Went to Gregs to pick up my rod (excellent work Walt) got to talkin about whats in season (striper) and how to catchem. Anywho got some of his fresh bunker (ding) and headed home to grab the boat. 

Put in at Petersons and headed straight over to my spot at the bridge where there were several other boats and dropped anchor. Cut up the bait and dropped 2 lines in the water and was rigging up a gulp when my line out alarm started screaming. Bam 43 inch striper. As I was wrestling with the fish trying to retrieve my hook my other reel started screaming.....27.5 inch striper. Stripers the rest of the day..think I caught about 15 other than the 2 above.

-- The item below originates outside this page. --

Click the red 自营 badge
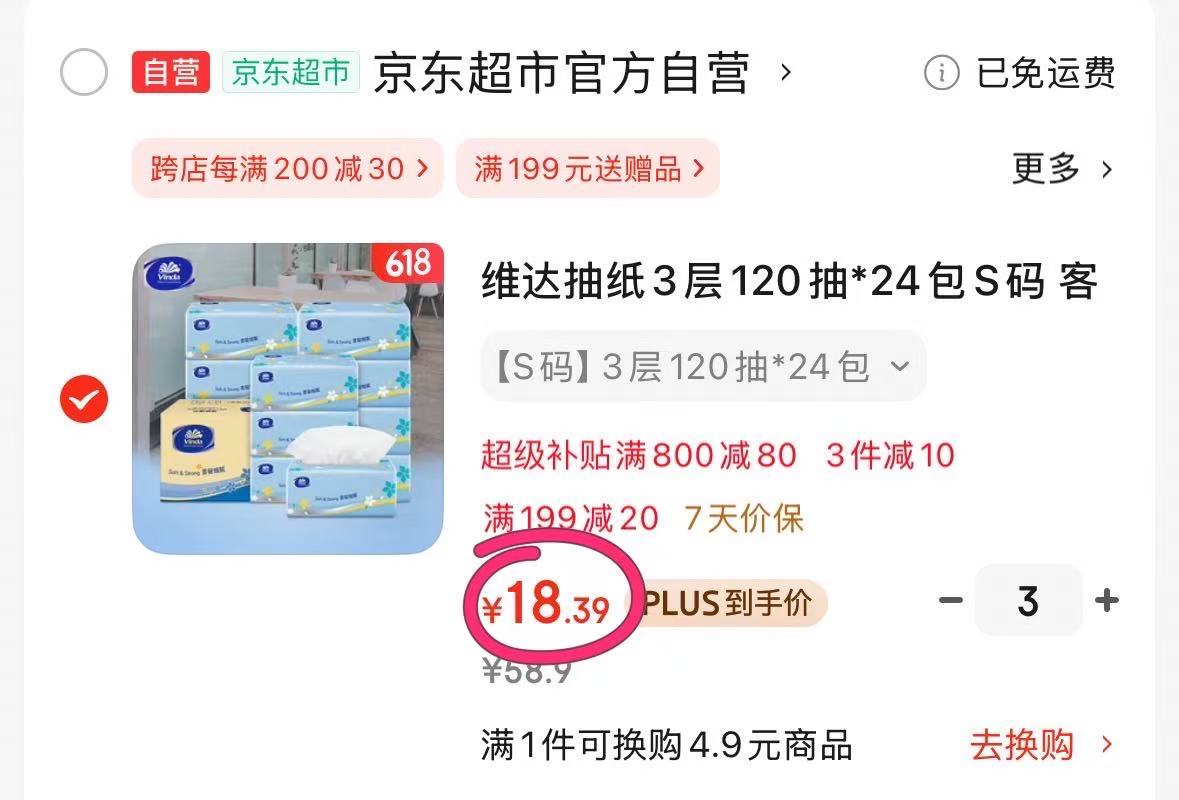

Great day fishing, bringing home my limit and released more than I thought id catch in a month. Even got a safety check by the coast guard and showed them my catch where I got a couple ohhhs and ahhhs. Enough to get there mind off the fact I forgot my throwable flotation device..shew that was close. Good luck if ya go out there!!:fishing:

Will get pictures next time as I forgot my camera in the rush to get to the water

Jason


----------



## bigcatchman2 (May 19, 2008)

what bridge?


----------



## basstardo (Jun 5, 2006)

Nice! 43"! Wish you would got a pic of that hog. Bet he's gonna eat good.

MMBT = Monitor Merrimac Bridge Tunnel


----------



## mud (Sep 23, 2007)

Yeah out of all the things to not have in the boat bag (camera)....thats ok though I got it in there now and its all charged up. Will try to post pics tomorrow as Im going out again to use up the rest of this bunker


----------



## bigcatchman2 (May 19, 2008)

o my bad lol i didnt look at the title


----------



## sudshunter (Jan 20, 2008)

thanks for the report, awesome day !!! tight lines...


----------



## Out Sick (May 27, 2006)

Nice work, we'll be out there tomarrow. 43" Sweet!


----------



## mud (Sep 23, 2007)

I knew they were going to move this to the boating board....hmmmm need a boating in VA board. Did great today catching about 20 striper, fishing 3.5 tides but nothing near as big as yesterday.... 2 @26 inches....I think they were twins. Oh and the croaker are getting bigger. Wheres the spot?????


----------